Geology: SEM-EDX quantification at reasonable processing times. GPU approach?

194 views
Skip to first unread message

Marco Andres Acevedo Zamora

unread,
Mar 1, 2020, 11:29:11 AM3/1/20
to hyperspy-users

Dear all,


My name is Marco, I am doing a PhD in Geology at Trinity College Dublin (acev...@tcd.ie). It has been an intensive 1 year and a half of progress working with a large database and MatLab data management and image analysis tools that I have newly developed for researchers working with Big Data from mapping experiments of rock samples. I know it is unusual to hear a geologist asking for deconvolution issues but I have chosen this mailing list (referred by Joshua Taillon) and I am seeking to collaborate with Computational Microscopy efforts as I am open-source as well.


I was working with the proprietary software AZtec (Oxford Instruments) doing ‘auto PhaseMaps’ and 'QuantMaps' (elements wt.%). Acquiring large areas of rock sections (cm2) is very computationally expensive and using a binning factor (b.f.) of 1 for the calculations would take 2 weeks for offline processing of an EDX map, which is unpractical for working in a research laboratory. So, I have been using b.f. = 4 (sharply decreasing the spatial resolution). This approach has shortfalls but it is the only option nowadays. Thus, if I want to scale up my work and do 4 or 5 thin sections (samples), I need to increase computing power (either by hardware or software solutions). A few details, to follow up:

  • For obtaining QuantMap acquisition using a binning factor of 1, which is means deconvolving 1 pixel composition from 1 pixel spectra representing a single interaction volume, I need high performance computing.
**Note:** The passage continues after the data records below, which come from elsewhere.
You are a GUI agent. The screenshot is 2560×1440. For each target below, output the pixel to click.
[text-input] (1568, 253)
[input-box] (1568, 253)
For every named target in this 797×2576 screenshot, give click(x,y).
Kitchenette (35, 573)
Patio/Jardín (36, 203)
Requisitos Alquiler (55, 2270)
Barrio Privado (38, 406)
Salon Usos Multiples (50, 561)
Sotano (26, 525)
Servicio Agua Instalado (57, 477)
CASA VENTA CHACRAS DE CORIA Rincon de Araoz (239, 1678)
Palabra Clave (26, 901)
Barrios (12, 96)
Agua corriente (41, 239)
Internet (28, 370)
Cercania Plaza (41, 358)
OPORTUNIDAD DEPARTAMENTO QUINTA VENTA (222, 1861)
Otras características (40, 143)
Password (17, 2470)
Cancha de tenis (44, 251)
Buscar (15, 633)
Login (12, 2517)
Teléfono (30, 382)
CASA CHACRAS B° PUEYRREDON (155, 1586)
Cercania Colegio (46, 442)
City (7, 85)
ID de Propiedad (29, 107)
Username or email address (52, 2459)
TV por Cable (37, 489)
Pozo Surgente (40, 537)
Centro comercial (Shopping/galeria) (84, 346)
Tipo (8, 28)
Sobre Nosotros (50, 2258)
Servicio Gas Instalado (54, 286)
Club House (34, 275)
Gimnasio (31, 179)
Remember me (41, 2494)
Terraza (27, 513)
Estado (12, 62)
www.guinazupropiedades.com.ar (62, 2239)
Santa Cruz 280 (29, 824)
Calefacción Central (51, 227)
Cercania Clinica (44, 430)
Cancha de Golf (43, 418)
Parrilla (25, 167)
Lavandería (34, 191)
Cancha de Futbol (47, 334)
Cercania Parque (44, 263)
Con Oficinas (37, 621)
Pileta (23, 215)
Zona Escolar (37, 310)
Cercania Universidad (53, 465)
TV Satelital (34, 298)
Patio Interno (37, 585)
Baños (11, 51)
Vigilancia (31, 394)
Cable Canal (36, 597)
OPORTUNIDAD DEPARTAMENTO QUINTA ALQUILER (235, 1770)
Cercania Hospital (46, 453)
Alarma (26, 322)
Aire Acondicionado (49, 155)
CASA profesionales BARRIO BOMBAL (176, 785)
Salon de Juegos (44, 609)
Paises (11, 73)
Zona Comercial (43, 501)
So far, I have only achieved 24-hour processing at a binning factor of 4 (averaging 42 = 16 neighboring pixels) and downscaling to 1 (i.e.: 4 μm/px) is estimated to take around 2 weeks for completion (not feasible).
  • Further justifying wt. % accuracy, confidence levels and detection limits will require insight into AZtec software (Oxford Instruments) data structures and patented algorithms that work as a ´black box´ for front-end users.
  • Additionally, proprietary software (in general) is dedicated to run in a single PC central processing unit (CPU). This implies that if you want quicker results, you need to upgrade whole PC and not spare parts (RAM, GPU), which is very expensive nowadays considering Moore's law decline in the last 7 years (e.g.: watch any of NVIDIA CEO Jensen Huang talks).
In this context, I made the following questions to Joshua Taillon (Nov 30, 2019):
  • Should I recommend acquiring a high performance PC to run AZtec (Oxford Instruments) in my laboratory? Talking about 10 thousand EUR and coming in at the beginning of 2021.
  • Or, should I spend research time figuring out how to use HyperSpy to do the same iterative calculations of pixel wt.%? Will this give me the option to do parallel computing and speed up?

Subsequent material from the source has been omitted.